What you need to do :: Print the records below exactly as they appear.

Collected data entries
********

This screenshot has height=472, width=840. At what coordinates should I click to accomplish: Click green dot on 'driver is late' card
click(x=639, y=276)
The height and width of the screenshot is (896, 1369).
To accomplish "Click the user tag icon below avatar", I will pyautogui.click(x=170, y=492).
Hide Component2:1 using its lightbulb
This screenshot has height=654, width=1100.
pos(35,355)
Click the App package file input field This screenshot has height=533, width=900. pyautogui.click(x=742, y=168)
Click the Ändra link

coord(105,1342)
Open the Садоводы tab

********

Reply to the task ::
This screenshot has height=472, width=840. At what coordinates should I click to accomplish: Click green dot on 'driver is late' card
click(x=639, y=276)
The height and width of the screenshot is (896, 1369).
To accomplish "Click the user tag icon below avatar", I will pyautogui.click(x=170, y=492).
Hide Component2:1 using its lightbulb
This screenshot has height=654, width=1100.
pos(35,355)
Click the App package file input field This screenshot has height=533, width=900. pyautogui.click(x=742, y=168)
Click the Ändra link

coord(105,1342)
Open the Садоводы tab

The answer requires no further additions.